By James Veysey, COO

Public and private partnership

Why applying business sense to humanitarian aid is a smart decision

I recently attended a UN conference focused on how the private sector can play a key role in humanitarian aid and rebuilding fragile countries. So imagine my surprise when I was firmly barred from some of the workshops… because I was from the private sector.

What is happening here and do things need to change?

My colleague, Alice Laugher, wrote about the private sector’s critical role in global peace and how the UN is increasingly recognising that more can be achieved with the private sector as a partner, bringing particular skills and expertise to specific challenges. She was very upbeat about progress.

So why the closed door? I think there are two issues. The first is that the UN’s complex funding structure means that agencies sometimes end up bidding against each other to win projects (and protect job security) which can make for a degree of unhealthy competition and protectionism.

The other issue is the age-old challenge of mindsets – whereby some people working within the public sector can feel some resentment towards the for-profit organisations in the context of development and humanitarian aid.

Yet I suspect most of us would admit that you can work in the private sector and do good, just as much as those in the public sector are not necessarily always the moral leaders.

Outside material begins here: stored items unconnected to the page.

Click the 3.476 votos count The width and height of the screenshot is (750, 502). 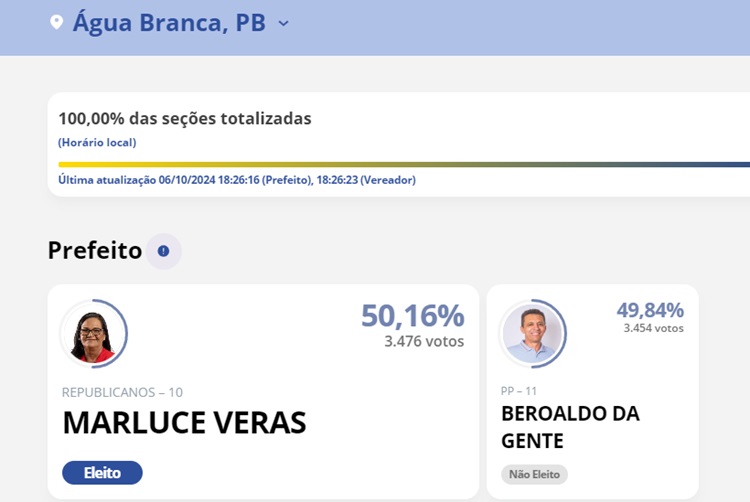424,341
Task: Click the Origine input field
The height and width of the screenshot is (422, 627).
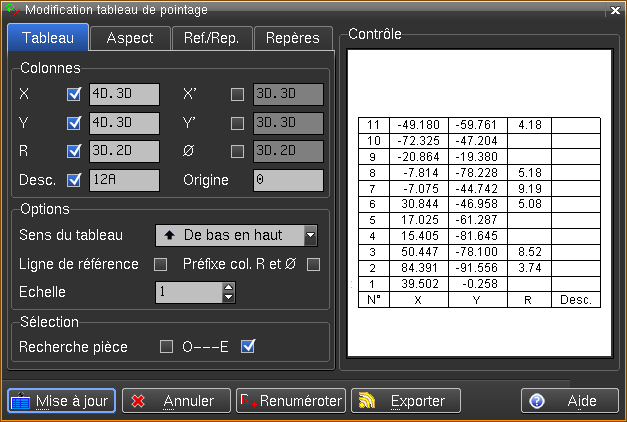Action: (x=287, y=180)
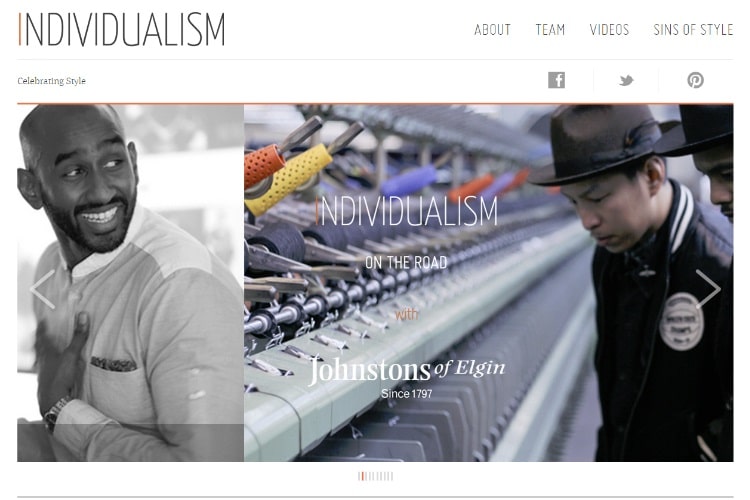750x500 pixels.
Task: Open the Pinterest icon
Action: point(695,80)
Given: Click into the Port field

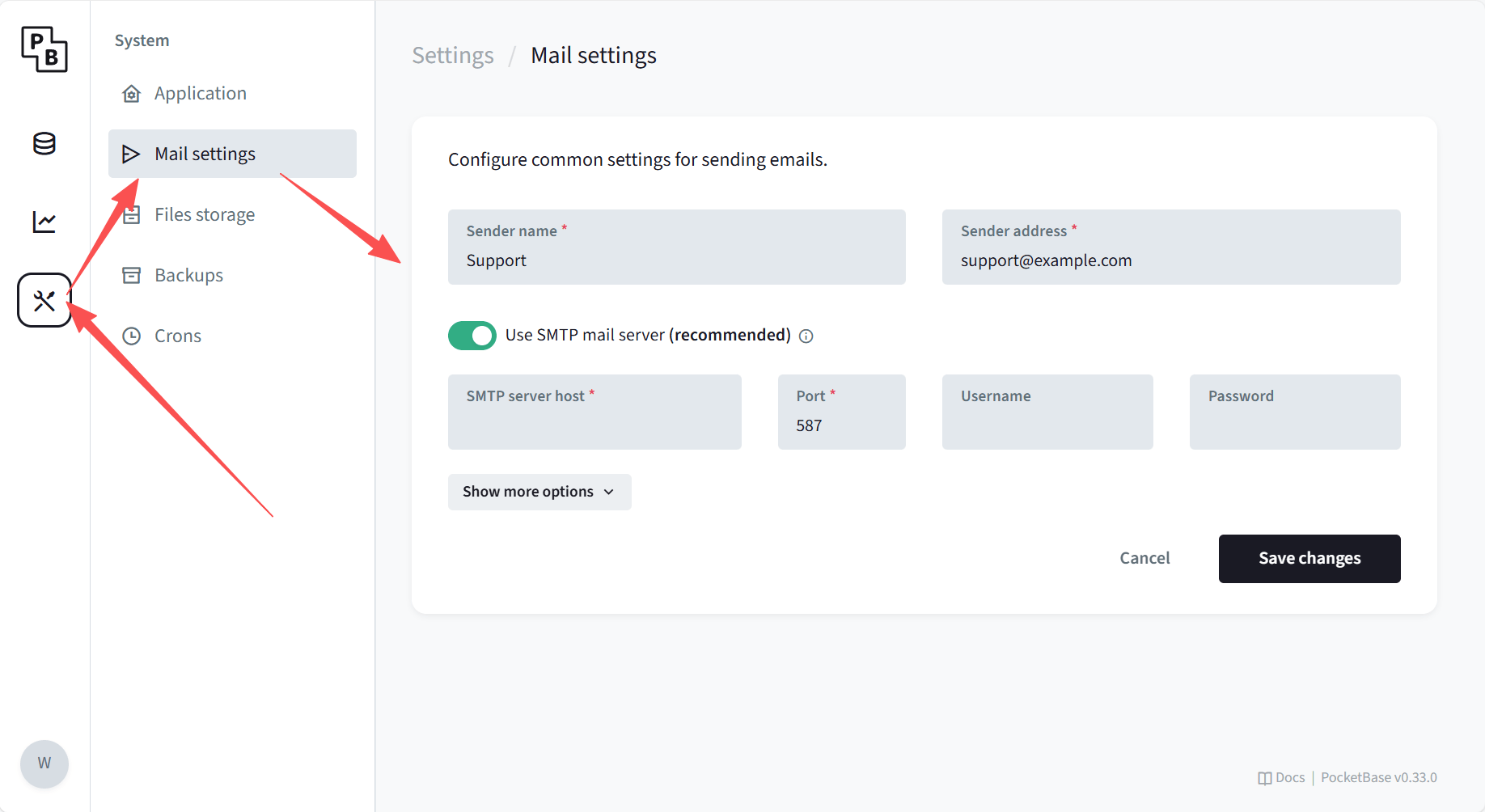Looking at the screenshot, I should [x=841, y=425].
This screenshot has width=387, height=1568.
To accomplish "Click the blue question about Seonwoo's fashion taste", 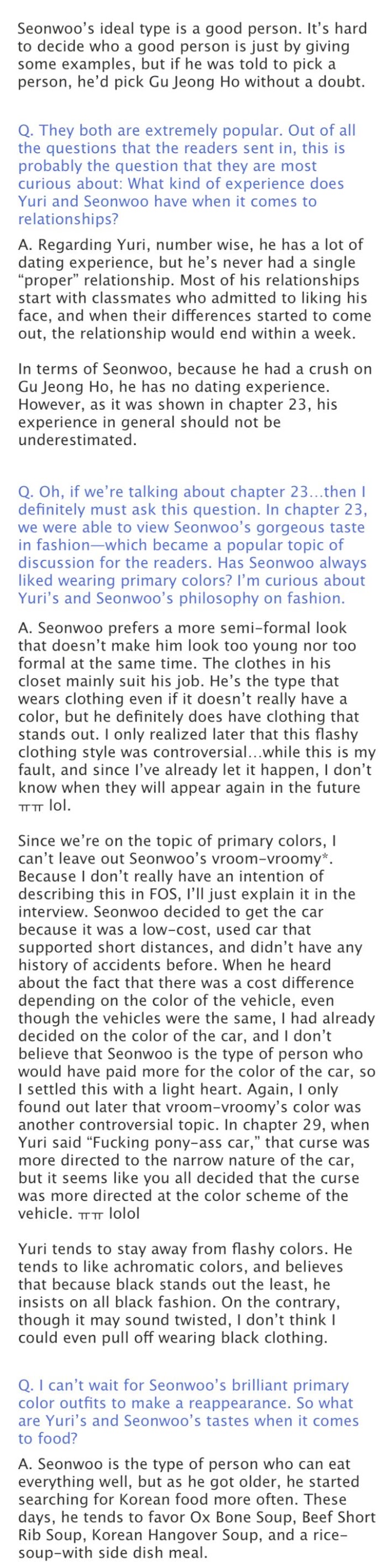I will [x=192, y=545].
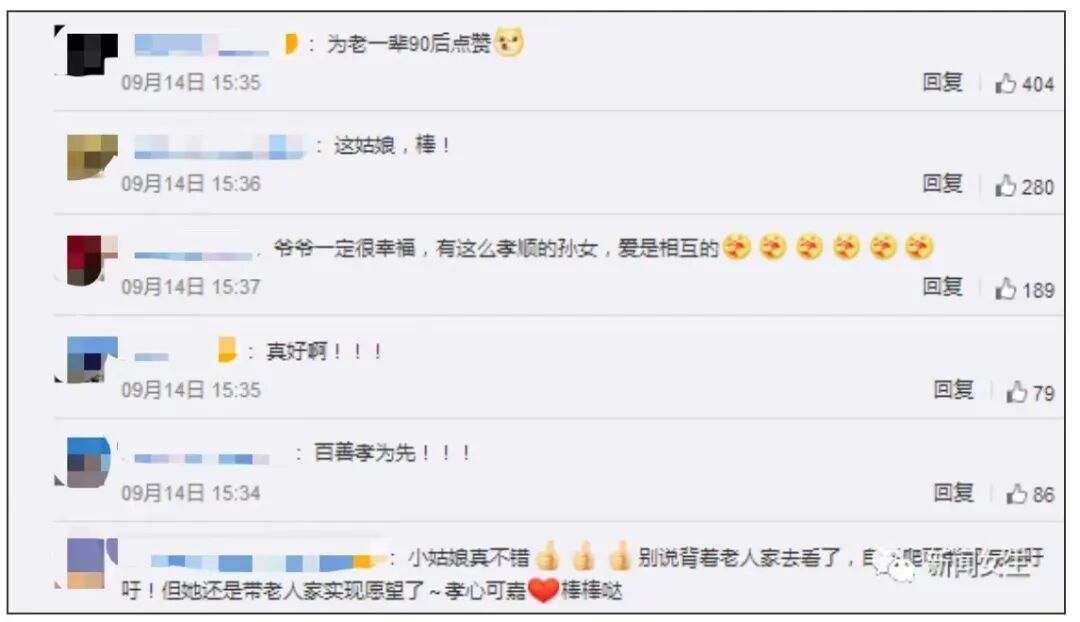The height and width of the screenshot is (622, 1080).
Task: Click avatar beside the 真好啊 comment
Action: click(x=92, y=360)
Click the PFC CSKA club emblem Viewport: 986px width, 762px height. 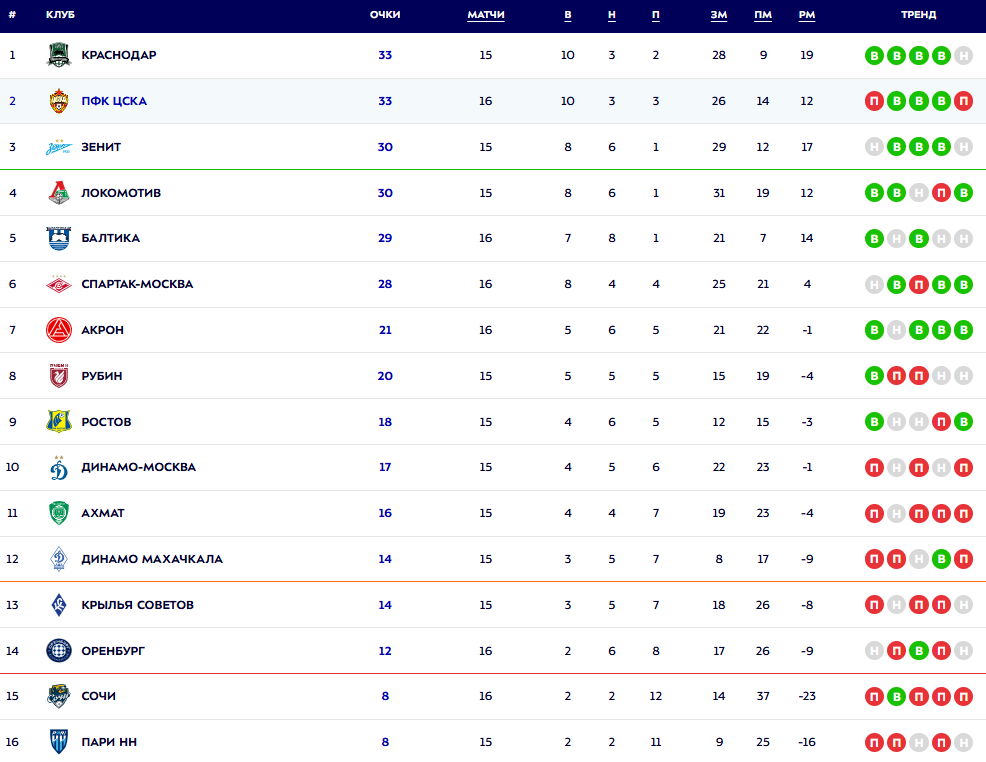[59, 101]
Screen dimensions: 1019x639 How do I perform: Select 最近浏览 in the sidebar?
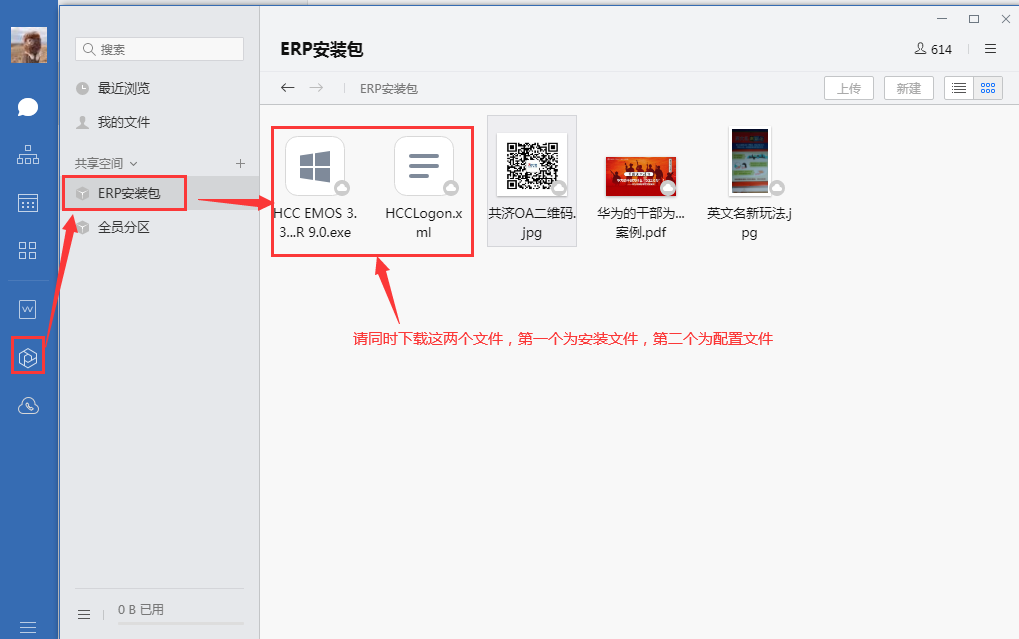coord(123,88)
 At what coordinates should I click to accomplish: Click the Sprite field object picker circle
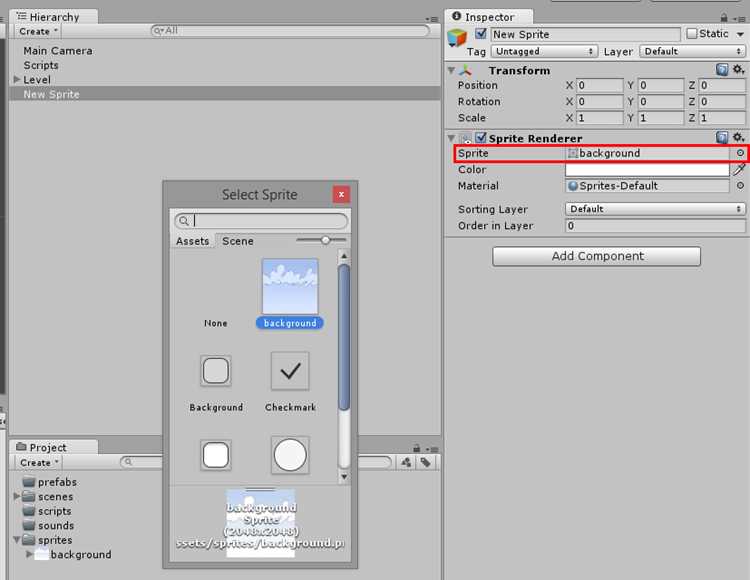point(740,153)
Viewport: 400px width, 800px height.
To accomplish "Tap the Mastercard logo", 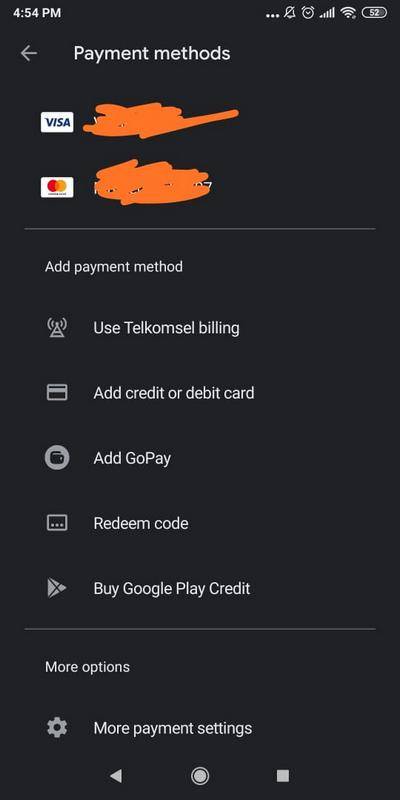I will [x=57, y=187].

Writing this, I am reminded of a story a businesswoman told me some years ago. She went on a Common Purpose programme which is designed to bring together private, public and voluntary sectors. This started with a City Game where everyone had to swap roles, each group having a leader from someone outside their sectors.

This woman said it blew away everyone’s preconceptions, “My group was led by someone from the church. I didn’t expect much – but was then stunned to have my business plan and marketing focus challenged. Yet I am the most business-focused of anyone I know – but she was more commercial! I had to rethink my prejudices.”

While it would be easy to dismiss all of this as ‘that’s life’, I don’t think anyone would argue that we have to find better ways to solve the world’s conflicts and the damage left behind after. Like many, I firmly believe we will have more success if the UN, government bodies and the private sector can work together, respecting each other and playing to each of our strengths.

I gave a talk at the end of last year on Business for Peace and these were the points I made as to the role of business in peace.

Business is present at all stages of conflict

States trade themselves into conflict and they can also trade their way out. Conflict is, more often than not, a squabble for resources and power. Conflict is, then, a business.

A World Development Report (April 2011) on the Role of Private Sector in Fragile and Conflict-Affected States makes the very pertinent point that business is present at all stages of conflict ‘even during the most violent situations’. However ‘distortions occur, with a focus on short-term, often illicit, gains and the fusion of actors’.

The role of the private sector is wide-ranging from reconstruction to accountability to having a higher appetite for taking risks.

Business For Peace

 


Reconstruction in the aftermath of conflict

As conflicts are resolved, there is always a period of inertia when fighting has stopped, but the economy has not got going and people are unemployed. Unemployed young men are the most likely to cause trouble and are at high risk of going back into conflict, which comes with the promise of salary and status. There is a need to create jobs quickly to give young men – and women – status and income and give peace a chance. The private sector can be a source of employment for high numbers of people, both skilled and unskilled. We see this as one of the most helpful contributions that CTG makes in our work – creating jobs and helping establish a dignified living for many individuals and their families.

The private sector can also fill in some of the gaps in government services, helping to generate taxes and giving governments some legitimacy. As an example, in 2008 the Aga Khan’s telecommunications network in Afghanistan, Roshan, employed 1,200 people directly and 30,000 indirectly, paying US$146m in taxes. This amounted to 6% of the government’s overall domestic revenue that year.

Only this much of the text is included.